## TASK 1
Copy the stretch of the article on SSD storage in data centers from "While it's still" through "at Forrester Research.", word for word.
## TASK 2
In the article on SSD storage, what per-gigabyte cost range does Jim Handy give for SSDs?
## TASK 3
Pick up the article on SSD storage in data centers after its final sentence and carry it on.

## QUOTED PASSAGE
((
SSD storage fixes data center bottlenecks for a price
- — 09 February, 2010 04:30
As a new decade opens, more and more data centre operators find themselves struggling with an enterprise bottleneck not of their own making.
Servers' hard disk access times have not kept up with the increasing speed of their CPUs, and the resulting lags can be a limiting factor in some database and caching applications, particularly those involving software as a service and cloud computing. As these applications become even more popular, the bottleneck is likely to get worse, analysts predict. And the database appliances designed to target the problem, which have been on the market for years, remain expensive.
Enter flash memory. Until recently, the high cost of flash memory limited it to consumer items with relatively low storage capacities, like digital cameras and MP3 players.
But over the last three years, flash prices have declined an average of 60 per cent a year - a rate that's "faster than has ever happened in the world of semiconductors," according to In-Stat, a market research firm in Scottsdale, Ariz.
This confluence of factors is bringing flash, in the form of solid-state drives (SSD) into data centers.
While it's still early in the adoption curve, analysts predict an increase in the use of SSDs in the enterprise. At its annual data center conference in December 2009, research firm Gartner called flash-based solid-state storage one of the most important technologies of 2010.
Gartner isn't alone in singing SSDs' praises. "Anybody that's managing and buying storage should be taking a look at the flash options on the market and determining whether it's a good fit for them," says Andrew Reichman, a storage analyst at Forrester Research.
Costing out SSDs
To be sure, despite their declining prices, SSDs remain much more expensive than hard drives on a cost-per-gigabyte basis. Depending on performance, SSDs can range in cost from $3 to $20 per gigabyte, says Jim Handy, a Californian-based SSD analyst with Objective Analysis, a semiconductor market research consultancy.
))
## DATA BELOW
((
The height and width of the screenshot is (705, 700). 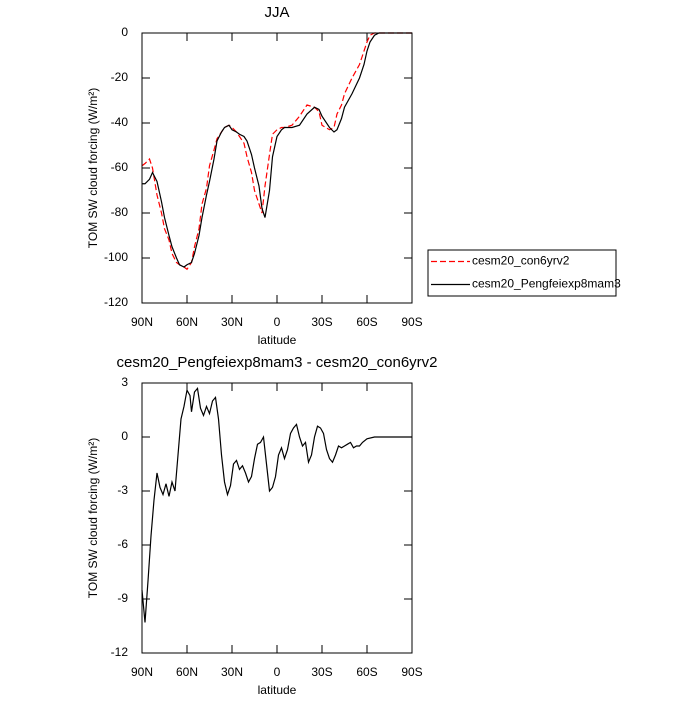 What do you see at coordinates (120, 167) in the screenshot?
I see `y-tick-label: -60` at bounding box center [120, 167].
))
## RESULT 1
While it's still early in the adoption curve, analysts predict an increase in the use of SSDs in the enterprise. At its annual data center conference in December 2009, research firm Gartner called flash-based solid-state storage one of the most important technologies of 2010.
Gartner isn't alone in singing SSDs' praises. "Anybody that's managing and buying storage should be taking a look at the flash options on the market and determining whether it's a good fit for them," says Andrew Reichman, a storage analyst at Forrester Research.

## RESULT 2
From $3 to $20 per gigabyte, depending on performance.

## RESULT 3
Hard drives range in price from 10 cents per gigabyte on the low end to $US2-3 per gigabyte for enterprise-level, 15,000-rpm models. "The ratio between SSD and HDD pricing is about 20:1 for the bottom end of both technologies, and this will stay in effect for the next several years," Handy says.
Gartner analyst Joe Unsworth puts the average cost of SSDs at about 10 times that of hard disk drives. But cost-per-gigabyte is not the most important factor in some of these access-heavy data center applications. Rather, it's cost per IOPS (input/output operations per second).
The average enterprise-class, 15,000-rpm hard drive achieves 350 to 400 IOPS, says Scott Stetzer, director of enterprise SSD products at STEC Inc., a Santa Ana, Calif.-based SSD vendor. The average enterprise-class SSD can push 80,000 IOPS. "It's a world of difference in the level of performance."
Such performance benefits can outweigh the cost differential in certain instances, particularly once you factor in savings from energy costs (SSDs use less energy than hard disks). Applications that require extremely fast location and/or retrieval of data -- like credit-card transactions, video on demand or information-heavy Web searches -- stand to benefit from solid-state technology. Although the total share of the enterprise market that uses enterprise SSDs will remain small, the technology will play an important role in these critical applications, analysts predict.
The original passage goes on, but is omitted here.